New England Patriots in transition period with Brady?

Tom Brady begins to wind down a brilliant career with the New England Patriots.

NFL: New England Patriots at Minnesota Vikings

New England Patriots quarterback Tom Brady (12) throws during the third quarter against the Minnesota Vikings at TCF Bank Stadium. The Patriots defeated the Vikings 30-7. (Brace Hemmelgarn-USA TODAY Sports)

(C+P) — It’s no secret that New England Patriots’ quarterback Tom Brady’s Hall of Fame career is rapidly drawing to a close. The 37-year-old continues to battle father time in a titanic struggle, which could be a blessing in disguise for the Patriots.

The Patriots came away with an easy looking 30-7 win over the Adrian Peterson-less Minnesota Vikings on Sunday, but it was never that one-sided between the hash marks. That, coupled with a performance to the visibly superior Dolphins, raises questions about New England’s status as a true Super Bowl contender.

But the Patriots may just be working out the kinks of a transition from a Brady-centric offense to a more balanced one. While New England has always been in the middle of the pack in terms of pass play percentage, the offense was always driven by Brady.

Brady, who began his career as a caretaker when taking over for Drew Bledsoe, may be forced to finish that way for a variety of reasons. His arm strength and viable receiving targets have decreased dramatically. Rob Gronkowski has been limited in snaps, but he remains Brady’s top target and should be the Gronk of old by midseason. Will that be enough?

Most of the media gave Brady a pass for last year, citing the amount of rookie receivers running wrong routes and dropping footballs. What if it was just a declining performance for a 36-year-old quarterback? Is that allowed?

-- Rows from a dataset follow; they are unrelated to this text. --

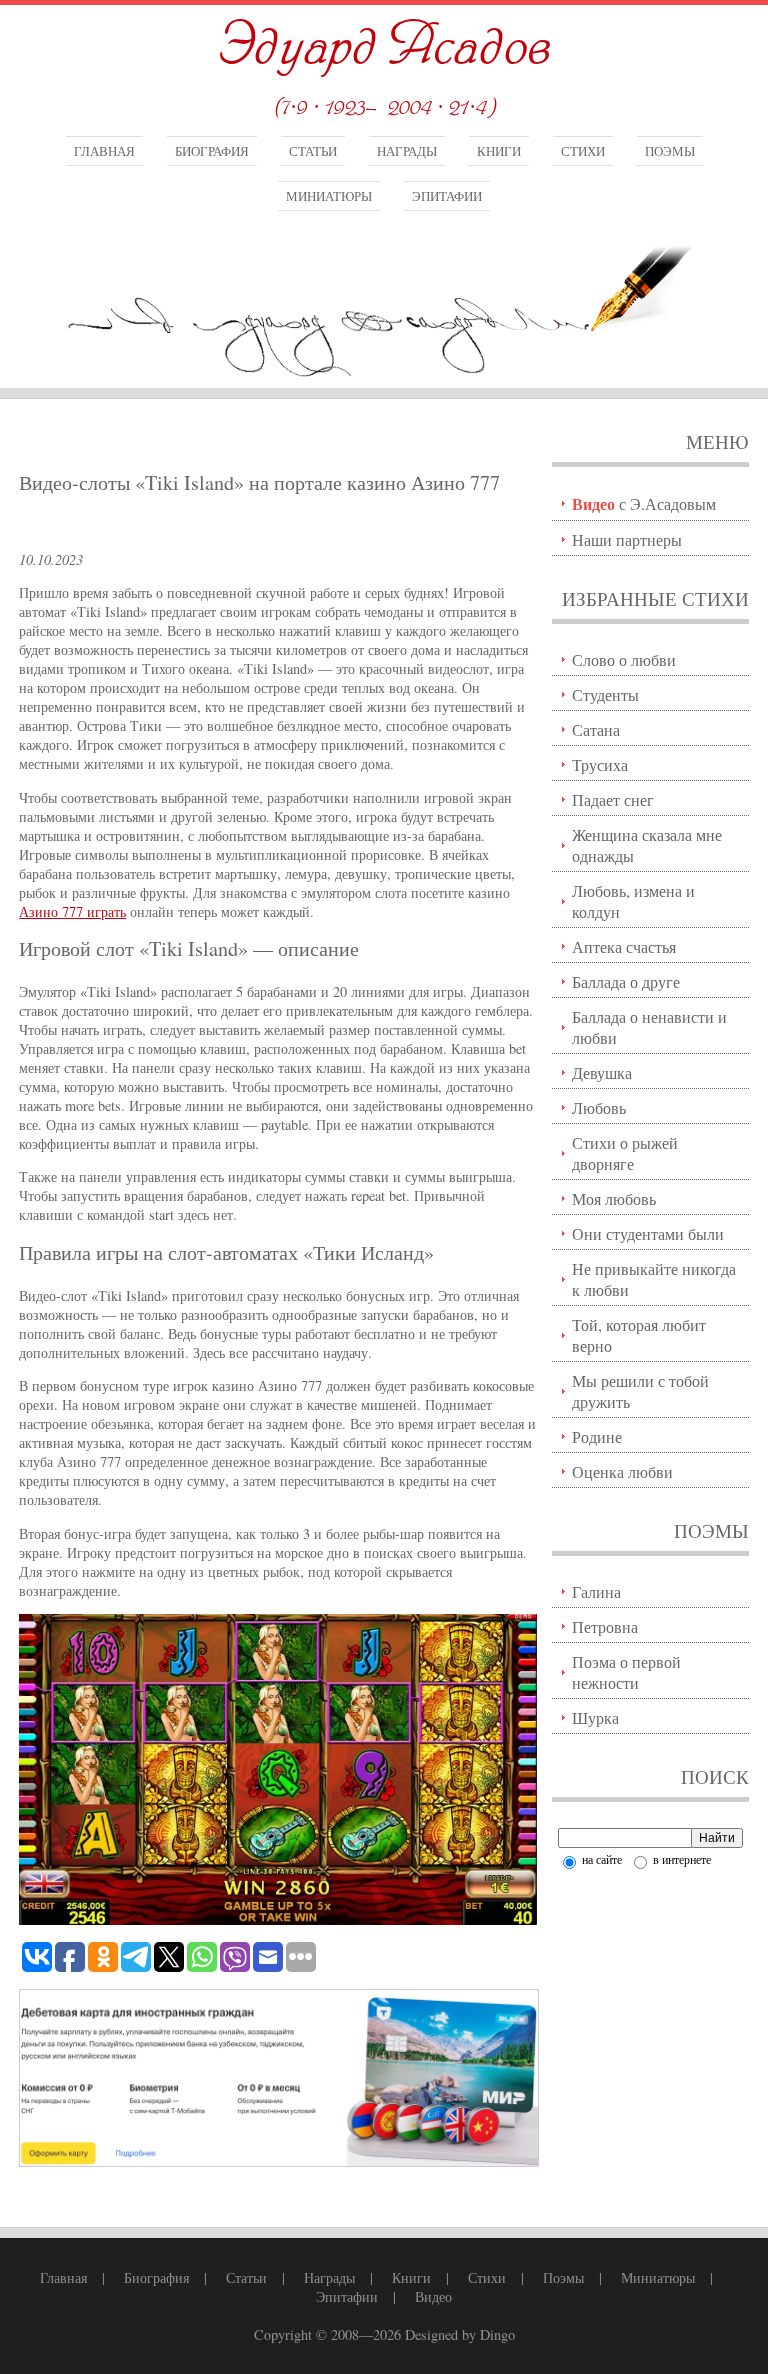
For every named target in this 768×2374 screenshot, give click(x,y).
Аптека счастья (624, 946)
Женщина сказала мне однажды (647, 845)
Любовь (599, 1107)
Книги (499, 151)
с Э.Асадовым (644, 503)
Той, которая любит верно (639, 1335)
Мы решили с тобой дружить (640, 1391)
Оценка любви (622, 1471)
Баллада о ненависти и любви (649, 1027)
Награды (407, 151)
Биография (212, 151)
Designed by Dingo (460, 2334)
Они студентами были (648, 1233)
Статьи (313, 151)
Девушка (602, 1072)
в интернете (680, 1859)
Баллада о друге (626, 981)
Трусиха (600, 764)
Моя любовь (614, 1198)
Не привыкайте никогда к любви (654, 1279)
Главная (104, 151)
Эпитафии (447, 196)
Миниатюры (329, 196)
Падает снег (613, 799)
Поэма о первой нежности (626, 1672)
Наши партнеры (627, 539)
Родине (597, 1436)
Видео (433, 2296)
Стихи (583, 151)
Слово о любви (624, 659)
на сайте (600, 1859)
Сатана (596, 729)
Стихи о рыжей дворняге (625, 1153)
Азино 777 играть (72, 911)
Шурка (595, 1717)
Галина (596, 1591)
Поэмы (670, 151)
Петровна (605, 1626)
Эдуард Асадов (384, 47)
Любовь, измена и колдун (633, 901)
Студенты (605, 694)
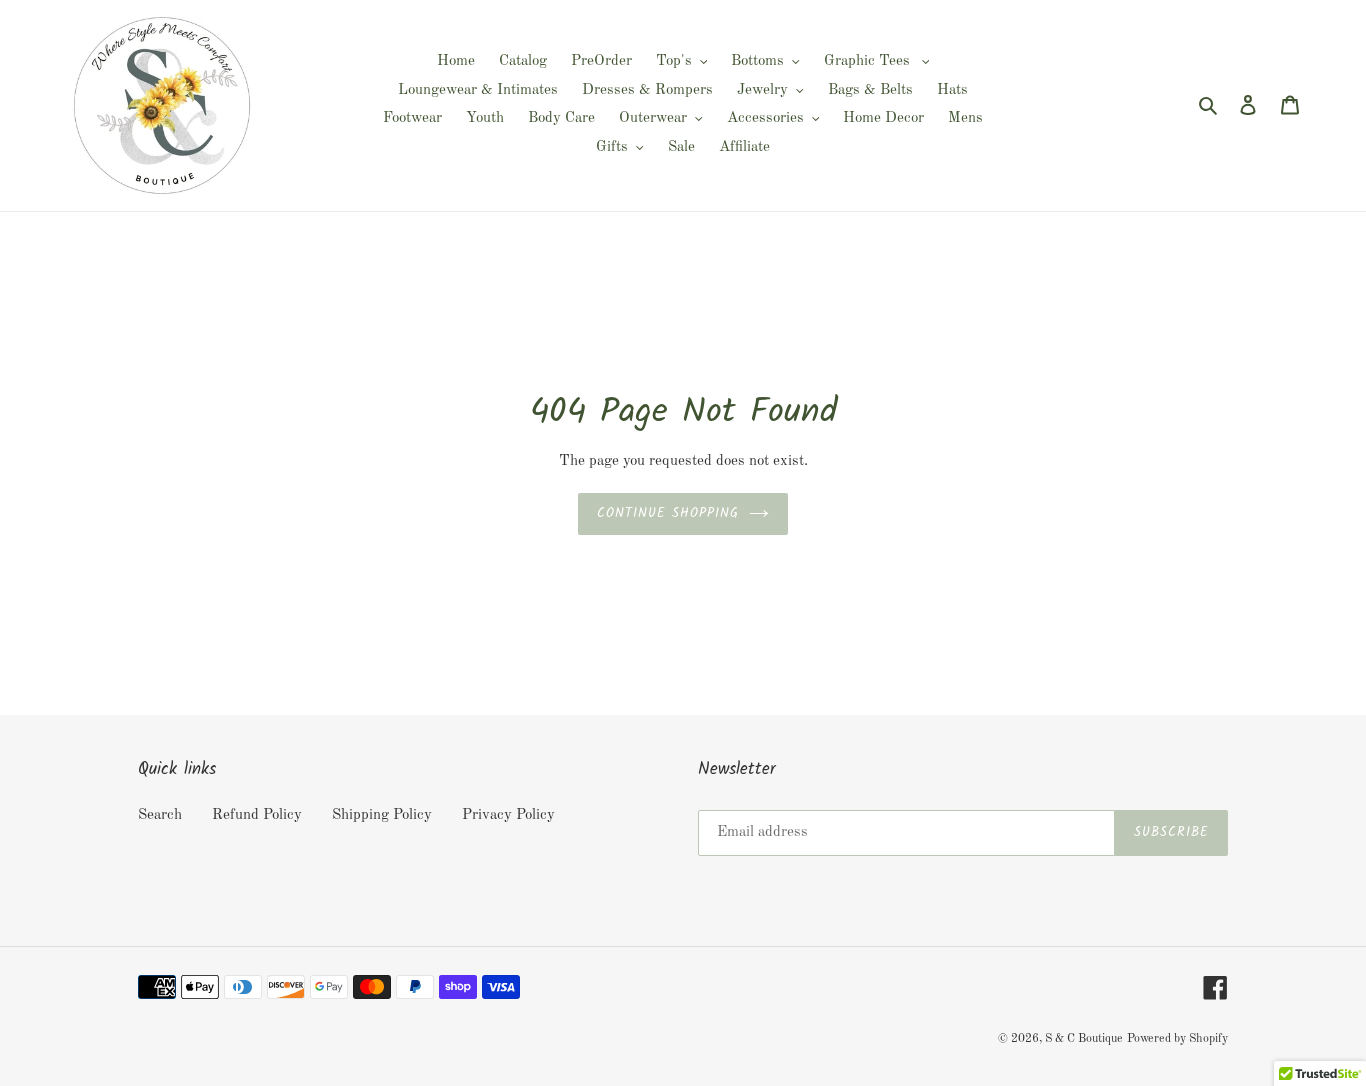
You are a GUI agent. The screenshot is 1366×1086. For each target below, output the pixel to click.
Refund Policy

New England Patriots tight end Rob Gronkowski (87) looks on during the third quarter against the Minnesota Vikings at TCF Bank Stadium. The Patriots defeated the Vikings 30-7. (Brace Hemmelgarn-USA TODAY Sports)
New England Patriots tight end Rob Gronkowski (87) looks on during the third quarter against the Minnesota Vikings at TCF Bank Stadium. The Patriots defeated the Vikings 30-7. (Brace Hemmelgarn-USA TODAY Sports)

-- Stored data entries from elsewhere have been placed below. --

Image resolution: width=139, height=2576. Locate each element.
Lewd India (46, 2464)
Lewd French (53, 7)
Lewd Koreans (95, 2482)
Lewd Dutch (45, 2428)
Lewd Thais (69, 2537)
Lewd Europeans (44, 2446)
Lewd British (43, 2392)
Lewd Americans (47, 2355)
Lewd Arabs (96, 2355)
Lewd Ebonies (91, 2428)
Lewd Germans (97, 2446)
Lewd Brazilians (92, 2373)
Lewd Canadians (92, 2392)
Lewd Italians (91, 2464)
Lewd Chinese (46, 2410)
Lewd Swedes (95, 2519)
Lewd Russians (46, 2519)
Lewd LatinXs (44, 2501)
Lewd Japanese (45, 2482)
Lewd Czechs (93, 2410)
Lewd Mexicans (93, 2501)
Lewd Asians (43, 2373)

More importantly, the Patriots thumped Minnesota behind a ferocious defensive effort, and that will be what takes New England back to its glory days.

Also the defense finally appears to have enough pieces to match the productivity of the early 2000s squads. Darrelle Revis, who everyone believed had a bad season last year yet is totally untrue, remains one of the most dangerous defensive weapons in football. Revis came up with his first interception as a Patriot in the second quarter. So far this season, quarterbacks are 3-of-11 for 40 yards, a touchdown and an interception when throwing in Revis’ direction.

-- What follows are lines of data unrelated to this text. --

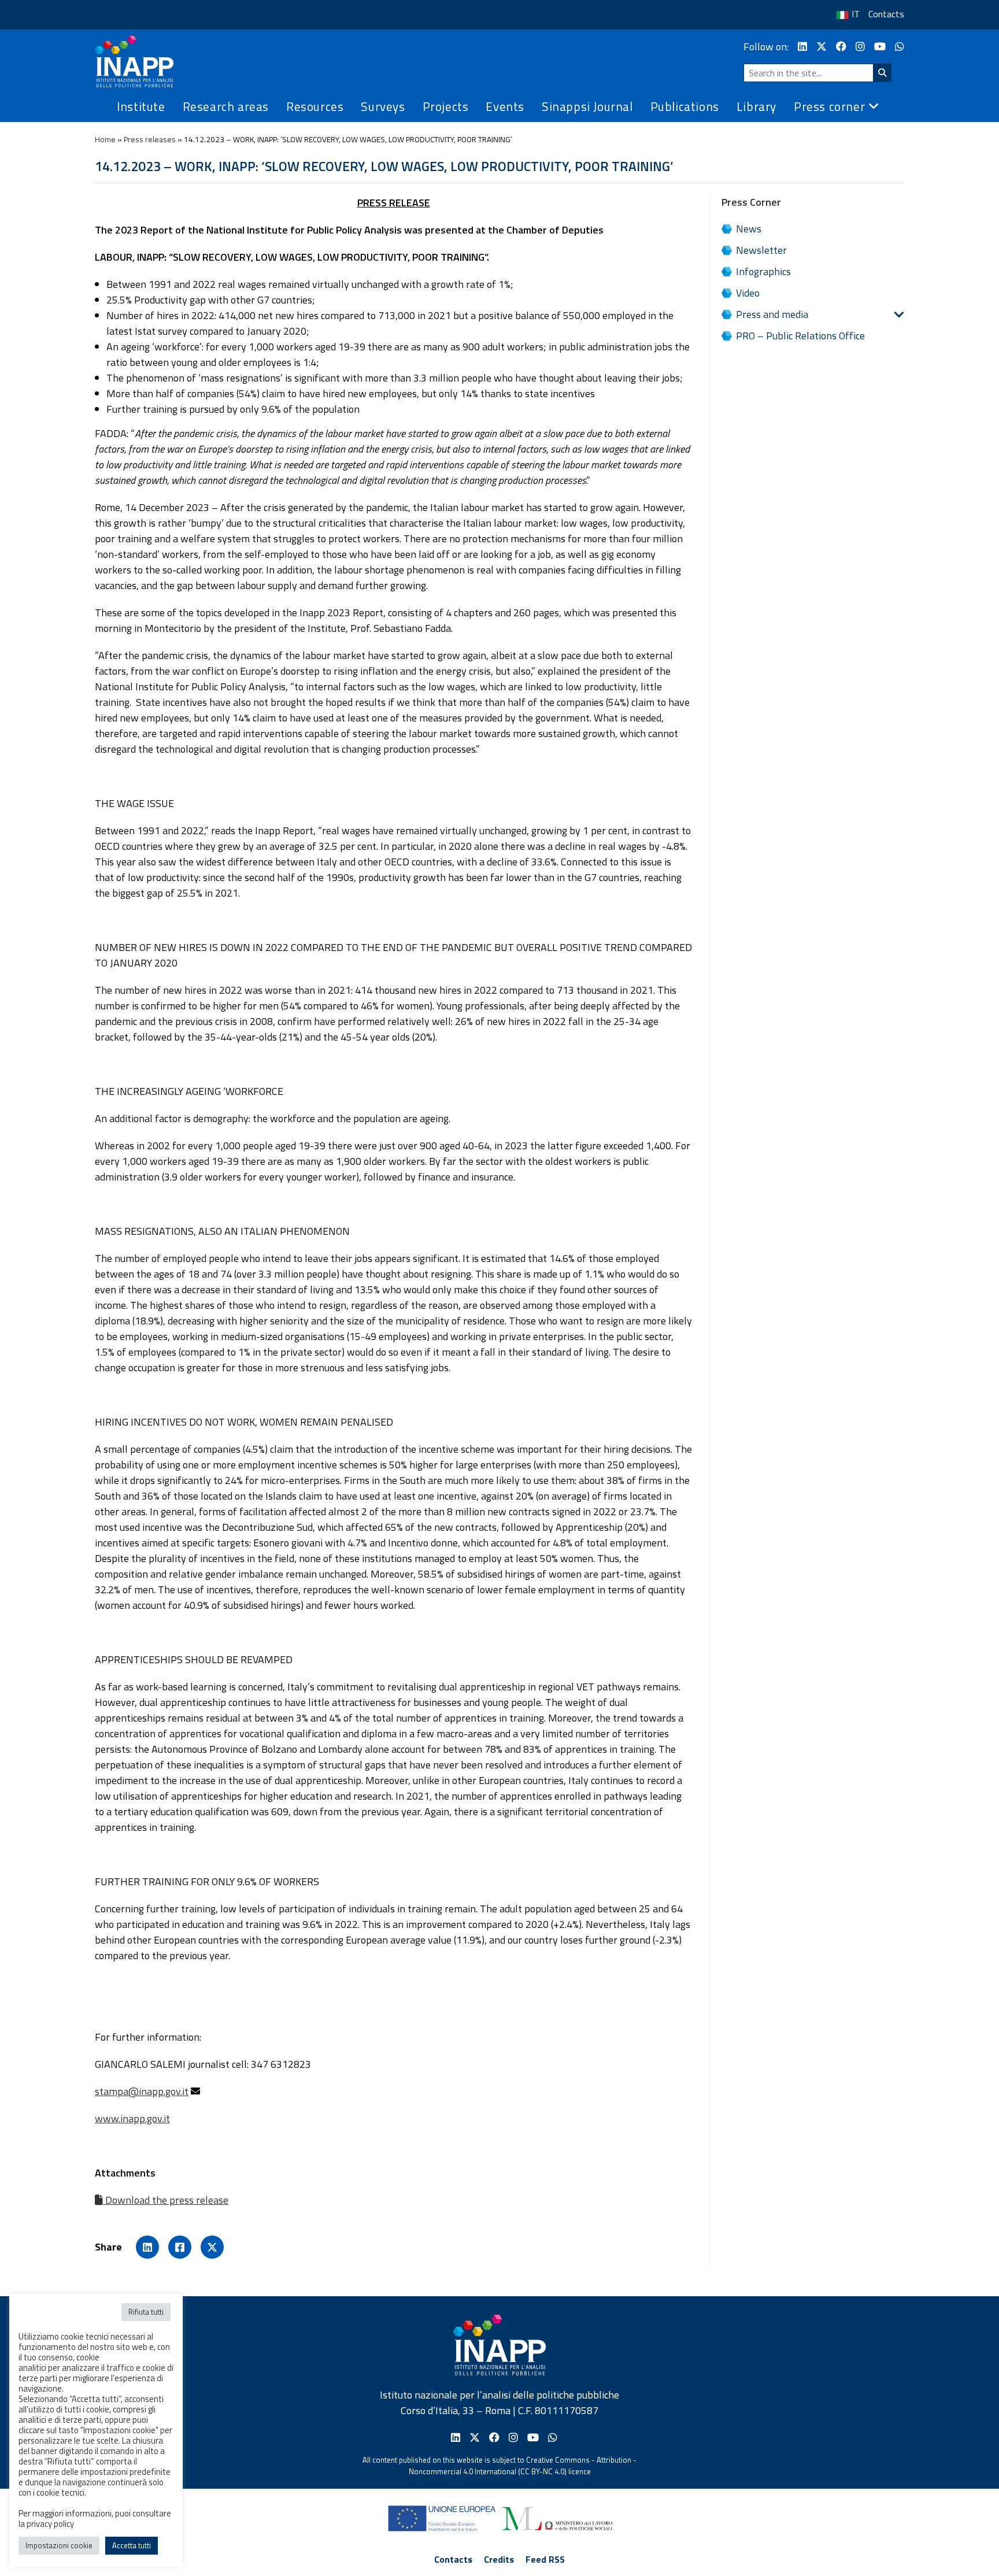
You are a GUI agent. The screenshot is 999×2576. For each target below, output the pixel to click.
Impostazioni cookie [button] (58, 2545)
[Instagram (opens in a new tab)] (860, 46)
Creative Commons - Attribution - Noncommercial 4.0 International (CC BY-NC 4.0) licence (523, 2465)
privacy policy (50, 2523)
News (748, 228)
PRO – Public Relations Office (800, 335)
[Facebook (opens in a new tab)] (841, 46)
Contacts (886, 14)
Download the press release (165, 2200)
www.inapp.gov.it (132, 2118)
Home (105, 139)
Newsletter (761, 250)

Revis, along with linebacker Jerod Mayo and defensive lineman Vince Wilfork, ensures the Patriots have an elite player at each level of the defense. Devin McCourty has blossomed into one of the best safeties in the league, and young players Chandler Jones and Dont’a Hightower are about to become superstars.

Brady had 56 attempts against Miami in the Week 1 defeat, including many in the second half with the game close. This number is a little inflated by the 21 attempts in the fourth quarter with New England trailing, but even 35 attempts plus a more relatively normal number is too many at this point in his career. That formula will not work anymore.

The offense should continue to be driven by running backs Stevan Ridley (25 carries, 101 yards) and Shane Vereen (six carries, 40 yards), who each did work Sunday against a halfway decent Vikings defense. The duo, which had just 15 carries against Miami, will be crucial to any long-term success the Patriots have.

Brady still has incredible intelligence and knows where the ball needs to go, but down the field accuracy has likely eroded by now. Against Minnesota, Brady only threw three balls deeper than 15 yards — one was incomplete, the other two resulted in penalties. Against Miami in Week 1, Brady was 2-for-17 for 65 yards on throws that traveled 15 yards or more.

It was all going swimmingly for the Vikings until Matt Cassel began doing Matt Cassel things. The Vikings scored on a beautifully constructed drive to take a 7-0 lead before forcing a three-and-out. On a second-and-16 from deep in his own territory, Cassel threw a javelin into double coverage, which McCourty almost returned for a touchdown. From that point on, it was mostly all New England as the Vikings made mistake after mistake.

The Patriots also got a touchdown on a blocked field goal to go up 17-7 right before halftime, another 10-point swing that effectively ended the game. New England won the turnover battle, 4-0, plus recovered a fumble of its own. The scoreline would have been even worse if the visitors didn’t commit 15 penalties.

Brady didn’t have to be superhuman. The Patriots punted five times in 10 real drives (not counting the final one), and kicked field goals on three others.

The Patriots defense was depleted by the time it got to face Denver in the AFC championship game last year. If that unit can remain healthy and deliver more performances like it did Sunday, a strong running game and a potential play-making, game manager might be all that’s required to make another Super Bowl after all. In 2014, that’s exactly what they have under center.